A rare piece of Hemi magic, one of just five Challenger R/T Hemi convertibles produced in 1970 with 4-speed manual transmissions, will cross the block when Mecum Auctions stages its first Arizona auction March 14-16.
Professionally restored in its factory-correct hue of Plum Crazy, the Challenger has gone just 115 miles since completion, according to the Mecum catalog, and has its correct 426 Hemi V8 and 4-speed. The convertible also is fitted with the factory 4.10 Super Track Pack.
Putting this all together, the rare Challenger has the potential of selling in the high six figures, or possibly for more than $1 million.
Mecum’s inaugural Arizona auction will be launched at State Farm Stadium in Glendale, just west of Phoenix, with an estimated 1,000 collector cars, trucks and motorcycles offered, the docket so far dominated by American muscle, street rods, classics and customs.
Other top-drawer offerings include a 1971 Plymouth Hemi Cuda convertible, also a rare V-code model with 4-speed manual; a 1965 Chevrolet Chevelle Z16 396/375-horsepower hardtop offered at no reserve; the 1959 Bonneville Streamliner Super Shaker, a piece of Salt Flats speed-record history built and raced by Bill Burke; and a CCCA true classic 1932 Duesenberg Model J Torpedo Berline with one-of-a-kind coachwork by Rollston.
The Hemi Challenger, as equipped with the E74 Hemi and A34 Super Track Pak, was bolstered from the factory with a 4.10-geared Dana 60 Sure Grip differential, extreme-duty suspension and cooling components, and power front disc brakes, the catalog says.
“This car also has the complementary R/T longitudinal stripe in black, which in turn matches the top and interior,” the catalog notes. “The other trim items on this car’s exterior include J45 hood pins, bumper guards, sports hood with 426 HEMI callouts, chrome driver’s side exterior mirror and paired chrome exhaust tips that exit through the rear valance. It rides on the new-for-1970 factory 15-inch Rallye wheels and F60-15 Goodyear Polyglas GT tires.”

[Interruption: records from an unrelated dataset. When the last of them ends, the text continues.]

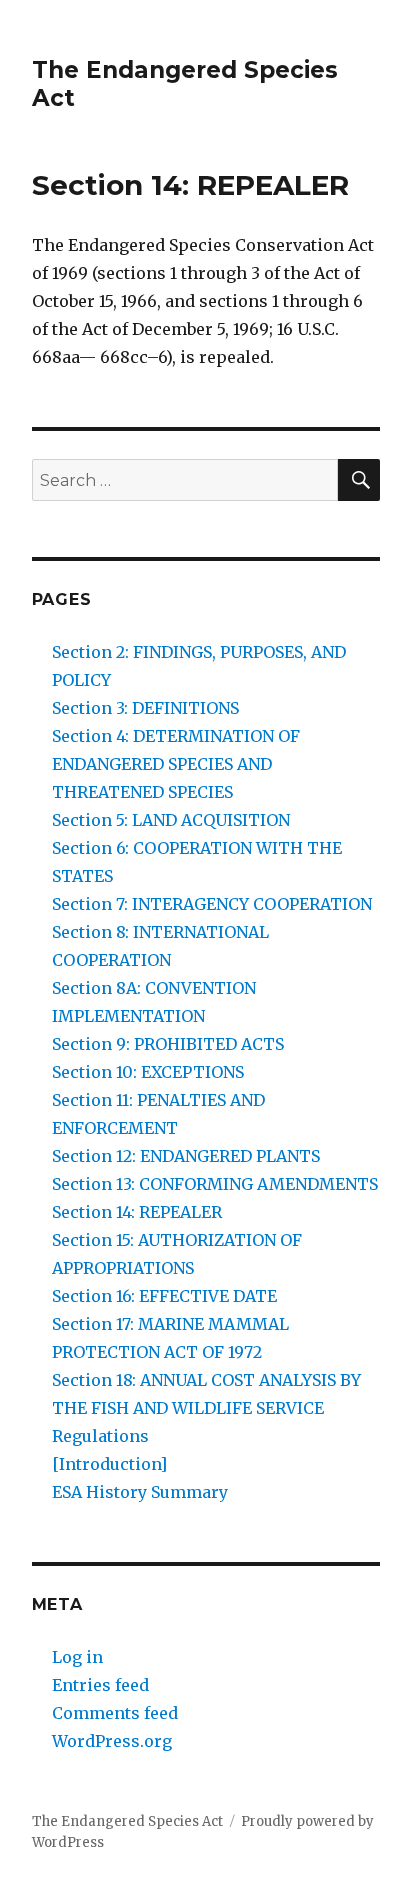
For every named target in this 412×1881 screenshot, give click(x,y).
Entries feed (100, 1685)
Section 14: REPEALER (137, 1212)
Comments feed (115, 1713)
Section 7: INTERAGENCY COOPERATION (212, 904)
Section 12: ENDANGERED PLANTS (186, 1156)
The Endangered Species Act (127, 1821)
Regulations (100, 1436)
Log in (77, 1657)
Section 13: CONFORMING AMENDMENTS (215, 1184)
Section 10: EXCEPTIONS (148, 1072)
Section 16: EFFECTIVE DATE (164, 1296)
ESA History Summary (140, 1492)
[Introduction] (109, 1464)
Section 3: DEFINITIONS (145, 708)
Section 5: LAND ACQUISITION (171, 820)
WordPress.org (112, 1741)
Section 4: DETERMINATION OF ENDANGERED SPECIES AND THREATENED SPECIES (176, 764)
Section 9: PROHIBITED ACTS (168, 1044)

The Dodge has a history almost as interesting as its specifications, Mecum adds, exported to England by a new owner in 1976, and then becoming part of a private collection in Sweden. The convertible was returned to the United States in the 1990s by famed muscle-car collector Milt Robson.
Many NOS parts were used in its restoration, Mecum says, and the finished car was inspected by Mopar specialist David Wide, who stated, “This is one of the nicest convertible bodies that I have seen with original sheet metal.”